You could try growing your own straw. I believe you're in Australia's hardiness zone 4, so your winter lows are about 0°C? You could set aside a portion of your yard to growing a grain crop for straw. An appropriate choice might even be something you could grow as a cover crop during your mild winter. With some planning and luck maybe you could even get a triple yield and harvest some grain for use as animal feed or for your own use. (But at least save enough grain so that you have seed for the next crop!) The downside here is the amount of space required, the low straw yield you'll probably get, and the amount of manual labor required to process it.
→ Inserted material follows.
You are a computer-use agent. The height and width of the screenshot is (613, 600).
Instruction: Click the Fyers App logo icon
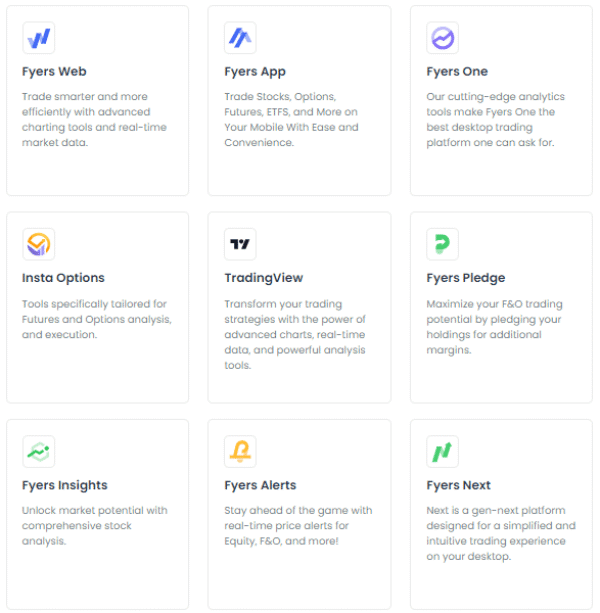(x=241, y=38)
At your scale a scythe is a reasonable way to harvest the crop; I'm guessing that machinery isn't practical in your setting (e.g. hiring someone to come and process 700m2 seems very unlikely). The straw also won't be compacted like machine made bales, so it will take up more space in storage, and may be more prone to taking up moisture if you live in a humid climate.
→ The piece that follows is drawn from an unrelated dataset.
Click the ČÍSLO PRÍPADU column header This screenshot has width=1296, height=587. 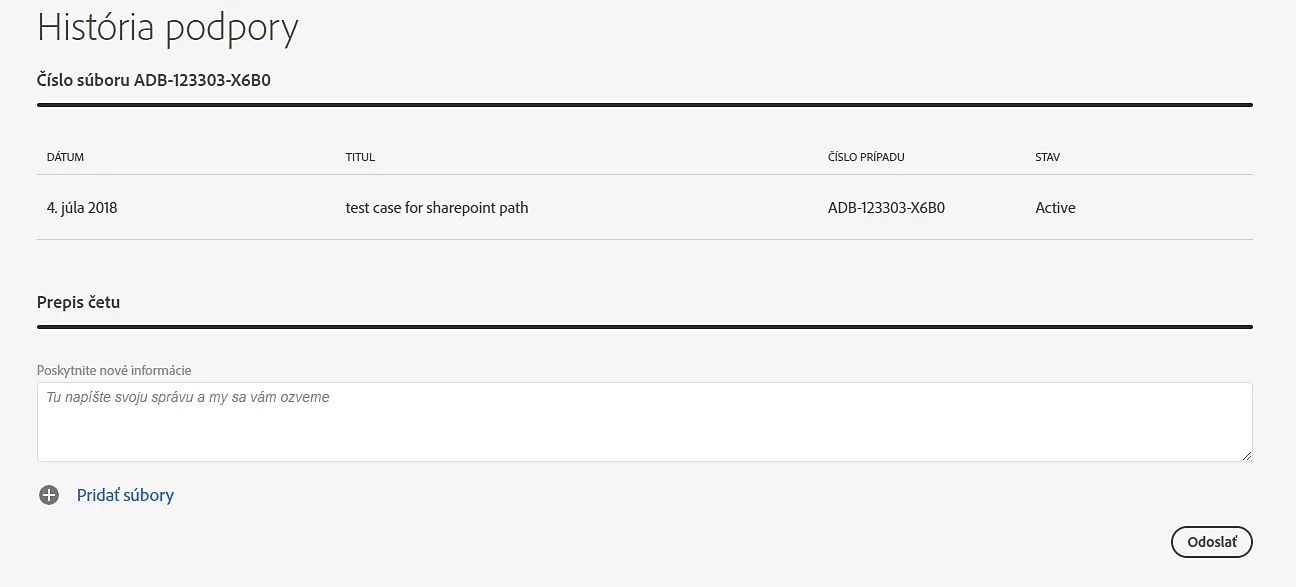(x=866, y=157)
Similarly you could try planting your yard to a hay crop. This has the benefit over straw of being perennial. It may be harder to process -- grass is wetter and will take longer to dry. It is also heavier to handle. I'm not a fan of hay for mulch since it is full of seeds and often carries weeds.

If you don't want to do it yourself, but want to avoid going to a store, ask around to find farmers in your area who may be willing to sell you what you need. You may be able to get it cheaper or more conveniently if you have the storage at your house to buy a bulk amount.

You can usually save money if you pick up the hay "out of the field" instead of after the farmer has done the work of transporting it and stacking it in his barn. This takes some coordination with the farmer so that you know exactly when the hay is being harvested, and being flexible with your schedule to go and pick it up immediately. (I do this, and it sometimes requires clearing my schedule for an afternoon so that I can go pick up hay and stack it in my barn.)

On a final note: you will probably end up wanting to combine some of these. E.g. build a storage shed, get dry leaves off your neighbors' curbs when you can, plant a stand of buff oats for straw and as a cover crop, and find someone nearby who can supply you with enough hay to fill those months where you have gaps in your homegrown supply.